Since high school, David Scott attributed his ongoing migraines to his hard work ethic, but as he got older, the migraines became more frequent and coupled with fatigue that lasted most of the day.

In addition to teaching two philosophy classes at UK and working on his dissertation, Scott also does legal work for a friend’s start-up company and tutors students preparing to take the LSAT. While he was wrapping up classes last semester, he noticed that the fatigue and other health complications seemed like more than just the product of a stressful schedule.

His parents had just moved to South Carolina, where his family was planning to celebrate Christmas. When the symptoms had increased in November, David Scott decided to see a doctor about whether his symptoms were because of his lifestyle or some other problem. 

The question he mulled over was whether he would get his tests before driving to South Carolina or wait until he got back from winter break. He said choosing to get his blood tested before he left might have saved his life. 

When he received the call from his doctor, David Scott immediately went to the hospital and called his parents to let them know the little his doctor told him about his condition. Pete and Mary Ann Scott rushed to the hospital when they heard, and David Scott said the three of them learned little by little what his diagnosis would mean. 

“I knew so little about kidney disease at first, and I’m normally the type who would research anything I would hear about,” David Scott said. “I didn’t want to read a thing, so there was probably about one or two days where I wasn’t sure if I was going to make it or not. I just heard, ‘Hey, I have vital organs that aren’t working anymore.’”

David Scott was rushed into surgery and had two catheters implanted to clean his body of toxins, the normal function of his kidneys that no longer worked. From there, he spent eight or nine hours a day, what he referred to as his “other full-time job,” having his blood cleaned by filtering it through a machine that serves as an artificial kidney, a process called dialysis. 

He periodically changed his bags of fluids as he worked from home on his dissertation, and in a few weeks he purchased a machine that would let him sleep as it performed the task for him. 

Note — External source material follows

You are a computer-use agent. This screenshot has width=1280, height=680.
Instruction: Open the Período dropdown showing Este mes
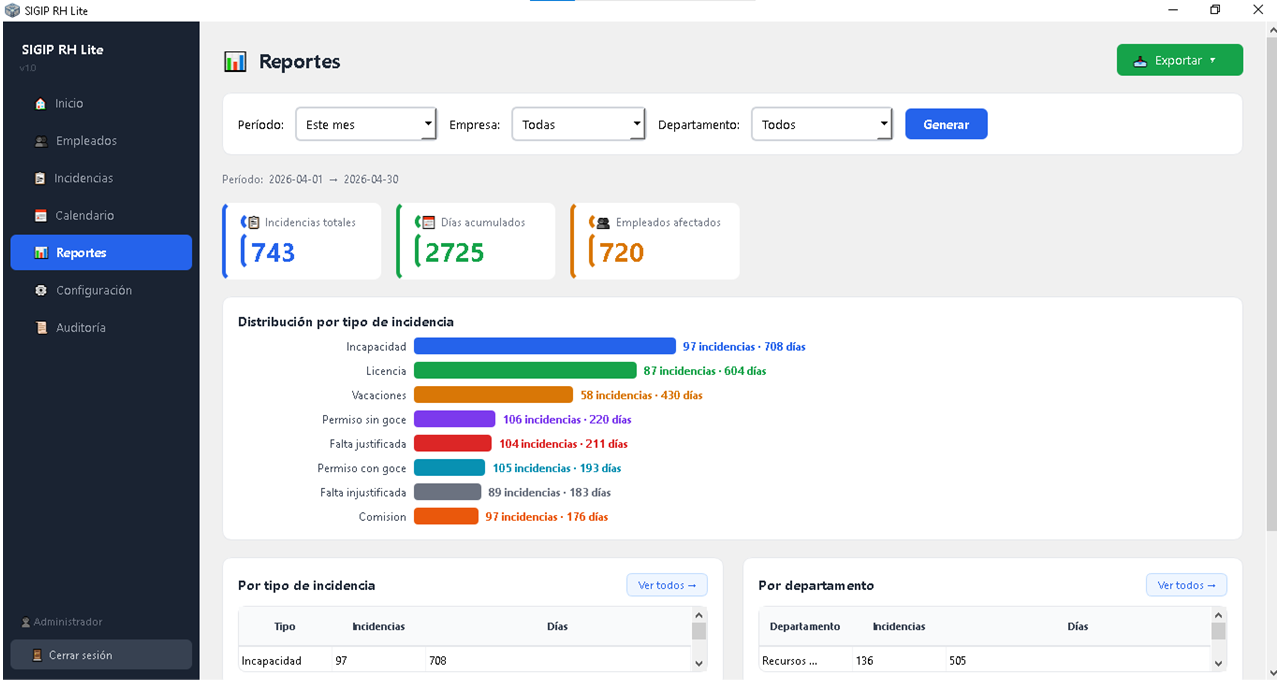pos(366,125)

While this has allowed him to gain back much of his freedom, complications, like pinched wires if he rolls over, can set off shattering alarms that wake him up to fix the problem.

“When they told me it was kidney disease, I won’t pretend, I was a bit freaked out, but there was part of me that was hoping, ‘Hey, maybe this is a thing where they give me medicine or … I’m treated,’” he said, having heard some patients recover function after dialysis, which, to his disappointment, wasn’t his case. “I was clinging to things like that at first.”

David Scott was approved for the deceased donors list a couple of weeks ago, but the average wait time for an available transplant is between three to five years. He and his family hope his doctors will have better luck finding him a living donor, and have started the Facebook page “Donor for David” to share his story and find him a kidney. 

The page has attracted a community of support, including a donor from the Philippines. Mary Ann Scott encouraged a donation in her son’s honor after he was moved by his story, but the donor was unqualified for transplant because of the distance. 

Mary Ann Scott was shocked one day when a Facebook message asked her how much she would pay for a possible kidney. Caught off guard, she imagined movies her husband and son had seen, like “Hostel,” where shifty characters sold organs on the black market. She told the stranger her family wasn’t interested, and the strange occurrence has encouraged David Scott to be more lighthearted about his condition.

“There was some shock and a lot of disappointment, but after a while … a flip kind of switched and I became really pragmatic,” David Scott said. “I was still worried at the back of my mind, but you just get tired of worrying, and I just started thinking, ‘What do I need to do next?’ and started focusing on the next day, the next step in my treatment, and that kind of stuff.”

End Stage Renal Disease has disrupted David Scott’s life in ways that he feared would be permanent, but his outlook has drastically improved now that he can do dialysis from home and work on his dissertation as he searches for a kidney.